Some major steps forward have been announced and those should be welcomed. There have been special efforts made in agriculture, with the promise to remove the sword of the Essential Commodities Act, which has long been used to harass private investors in the agricultural supply chain. Nationwide reform of the agricultural produce marketing system is also overdue, but here as before the devil is in the detail. Some of the other measures in the package have been announced earlier, including in the last Budget. However, it is to be hoped that this crisis will at least grant some urgency to their notification. For example, giving more freedom to companies that issue non-convertible debentures might technically strengthen the corporate bond market — which should be done as soon as possible, given the financing needs of the private sector.

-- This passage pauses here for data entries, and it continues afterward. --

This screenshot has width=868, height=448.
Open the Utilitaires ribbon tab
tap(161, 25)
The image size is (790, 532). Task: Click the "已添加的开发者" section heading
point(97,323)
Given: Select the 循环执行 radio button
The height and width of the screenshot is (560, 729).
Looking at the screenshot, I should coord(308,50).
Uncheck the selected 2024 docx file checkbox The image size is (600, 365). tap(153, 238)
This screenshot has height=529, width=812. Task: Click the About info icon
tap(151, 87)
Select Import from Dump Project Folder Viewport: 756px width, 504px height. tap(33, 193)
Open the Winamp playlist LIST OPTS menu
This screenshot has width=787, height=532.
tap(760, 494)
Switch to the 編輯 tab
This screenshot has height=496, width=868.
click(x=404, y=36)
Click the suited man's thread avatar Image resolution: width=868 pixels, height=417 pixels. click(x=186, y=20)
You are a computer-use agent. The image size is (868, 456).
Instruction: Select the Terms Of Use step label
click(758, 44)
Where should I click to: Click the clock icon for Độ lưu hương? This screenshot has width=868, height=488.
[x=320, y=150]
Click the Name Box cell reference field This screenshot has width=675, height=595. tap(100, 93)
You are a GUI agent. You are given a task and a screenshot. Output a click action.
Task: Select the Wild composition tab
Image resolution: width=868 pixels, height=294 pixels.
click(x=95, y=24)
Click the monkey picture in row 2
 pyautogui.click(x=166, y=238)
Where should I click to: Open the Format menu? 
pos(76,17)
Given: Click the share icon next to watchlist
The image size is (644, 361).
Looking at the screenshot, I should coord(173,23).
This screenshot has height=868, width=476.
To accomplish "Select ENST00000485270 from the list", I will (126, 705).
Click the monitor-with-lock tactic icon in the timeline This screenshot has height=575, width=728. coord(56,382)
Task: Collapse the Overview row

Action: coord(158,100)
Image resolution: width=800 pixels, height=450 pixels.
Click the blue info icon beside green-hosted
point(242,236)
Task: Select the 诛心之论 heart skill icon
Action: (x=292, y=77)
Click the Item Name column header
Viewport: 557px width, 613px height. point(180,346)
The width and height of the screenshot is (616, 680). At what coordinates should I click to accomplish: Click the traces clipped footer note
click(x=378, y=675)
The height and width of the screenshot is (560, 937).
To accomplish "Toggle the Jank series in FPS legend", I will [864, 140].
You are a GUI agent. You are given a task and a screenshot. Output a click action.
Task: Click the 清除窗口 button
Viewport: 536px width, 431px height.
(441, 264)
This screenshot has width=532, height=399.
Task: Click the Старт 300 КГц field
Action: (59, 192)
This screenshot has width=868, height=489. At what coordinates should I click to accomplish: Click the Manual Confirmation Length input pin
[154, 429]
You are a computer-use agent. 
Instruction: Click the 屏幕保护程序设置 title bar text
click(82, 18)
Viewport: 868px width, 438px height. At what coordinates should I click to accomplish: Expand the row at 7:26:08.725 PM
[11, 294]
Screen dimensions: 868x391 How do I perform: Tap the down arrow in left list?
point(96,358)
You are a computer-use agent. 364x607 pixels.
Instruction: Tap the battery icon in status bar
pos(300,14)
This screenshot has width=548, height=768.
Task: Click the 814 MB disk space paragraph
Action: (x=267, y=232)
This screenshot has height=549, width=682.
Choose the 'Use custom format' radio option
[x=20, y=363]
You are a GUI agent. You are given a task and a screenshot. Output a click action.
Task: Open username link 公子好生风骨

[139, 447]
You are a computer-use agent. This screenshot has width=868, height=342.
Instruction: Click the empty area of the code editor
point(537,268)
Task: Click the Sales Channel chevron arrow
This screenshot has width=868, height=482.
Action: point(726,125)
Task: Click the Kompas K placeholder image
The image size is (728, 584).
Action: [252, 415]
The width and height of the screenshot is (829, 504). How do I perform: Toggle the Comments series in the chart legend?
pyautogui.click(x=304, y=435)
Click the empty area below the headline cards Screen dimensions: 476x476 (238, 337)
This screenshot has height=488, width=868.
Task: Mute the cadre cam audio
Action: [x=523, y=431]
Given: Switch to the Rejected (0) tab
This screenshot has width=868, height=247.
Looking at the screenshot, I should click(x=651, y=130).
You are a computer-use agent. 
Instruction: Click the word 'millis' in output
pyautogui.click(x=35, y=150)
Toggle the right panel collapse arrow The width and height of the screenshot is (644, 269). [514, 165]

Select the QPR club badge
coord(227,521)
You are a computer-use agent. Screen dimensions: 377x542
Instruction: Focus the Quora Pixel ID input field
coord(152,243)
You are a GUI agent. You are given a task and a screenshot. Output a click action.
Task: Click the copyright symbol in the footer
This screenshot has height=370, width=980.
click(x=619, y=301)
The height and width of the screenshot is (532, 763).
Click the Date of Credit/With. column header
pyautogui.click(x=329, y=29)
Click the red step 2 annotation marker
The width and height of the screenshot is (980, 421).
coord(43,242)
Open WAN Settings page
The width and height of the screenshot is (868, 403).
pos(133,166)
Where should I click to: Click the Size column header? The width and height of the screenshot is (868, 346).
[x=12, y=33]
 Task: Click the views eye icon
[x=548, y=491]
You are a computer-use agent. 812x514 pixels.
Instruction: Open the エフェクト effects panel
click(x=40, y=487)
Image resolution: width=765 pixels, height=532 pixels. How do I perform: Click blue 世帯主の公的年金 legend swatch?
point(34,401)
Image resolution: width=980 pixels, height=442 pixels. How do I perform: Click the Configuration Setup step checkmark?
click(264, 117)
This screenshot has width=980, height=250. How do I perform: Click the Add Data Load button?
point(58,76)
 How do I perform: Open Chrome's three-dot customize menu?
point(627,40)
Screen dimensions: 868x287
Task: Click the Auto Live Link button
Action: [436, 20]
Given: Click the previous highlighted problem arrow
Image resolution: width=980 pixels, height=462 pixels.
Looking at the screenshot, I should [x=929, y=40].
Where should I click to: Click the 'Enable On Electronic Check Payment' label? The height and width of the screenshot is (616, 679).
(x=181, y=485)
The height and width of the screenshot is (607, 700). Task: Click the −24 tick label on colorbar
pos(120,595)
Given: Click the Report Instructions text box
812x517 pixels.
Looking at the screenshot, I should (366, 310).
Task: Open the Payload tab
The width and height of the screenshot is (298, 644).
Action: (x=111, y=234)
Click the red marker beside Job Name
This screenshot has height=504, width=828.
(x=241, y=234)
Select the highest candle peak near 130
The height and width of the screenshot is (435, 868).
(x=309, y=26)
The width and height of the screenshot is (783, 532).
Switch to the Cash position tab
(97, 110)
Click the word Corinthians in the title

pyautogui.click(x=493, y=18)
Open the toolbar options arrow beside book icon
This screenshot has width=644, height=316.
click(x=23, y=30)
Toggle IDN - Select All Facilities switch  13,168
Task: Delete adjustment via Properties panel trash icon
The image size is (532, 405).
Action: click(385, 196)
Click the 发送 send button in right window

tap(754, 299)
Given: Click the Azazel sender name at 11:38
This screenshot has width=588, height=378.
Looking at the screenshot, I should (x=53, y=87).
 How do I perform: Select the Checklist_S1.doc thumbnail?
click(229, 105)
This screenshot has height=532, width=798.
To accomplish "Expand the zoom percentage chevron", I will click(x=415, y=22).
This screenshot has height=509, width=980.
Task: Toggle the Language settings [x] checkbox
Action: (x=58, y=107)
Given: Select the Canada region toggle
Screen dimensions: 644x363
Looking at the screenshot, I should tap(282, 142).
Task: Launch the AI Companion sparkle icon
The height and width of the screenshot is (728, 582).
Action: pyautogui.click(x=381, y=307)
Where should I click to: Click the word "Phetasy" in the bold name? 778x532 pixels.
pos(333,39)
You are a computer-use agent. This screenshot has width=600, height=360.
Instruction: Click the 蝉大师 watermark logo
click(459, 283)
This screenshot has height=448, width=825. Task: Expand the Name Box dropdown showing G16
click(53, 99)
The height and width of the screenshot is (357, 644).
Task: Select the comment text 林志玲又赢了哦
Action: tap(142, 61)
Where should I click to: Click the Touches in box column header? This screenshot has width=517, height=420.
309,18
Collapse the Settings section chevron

Unambiguously big news, however, was the changes in the defence sector, which show the right intent. An increase in the cap on foreign direct investment was overdue; it is important that it comes with the assurance that the forces will set “realistic” requirements. Hopefully, this is where the new chief of defence staff institution will show its value. The other big step forward was in the assurance that the public sector would be reduced to “strategic” sectors, and there too the private sector would be permitted access. Of course, this depends on the definition of “strategic” but it is to be hoped that the government’s dire fiscal straits mean that at last genuine privatisation is on the horizon. There have been moves towards privatisation before in the tenure of the current National Democratic Alliance government, but in the end disinvestment, including mergers with or purchases by other state-owned enterprises, has been the chosen method. This can no longer be the paradigm. Getting the state out of non-strategic sectors means outright privatisation. The government, if it wishes to shore up sentiment, must release a small list of strategic sectors and a timeline for the others in the immediate future.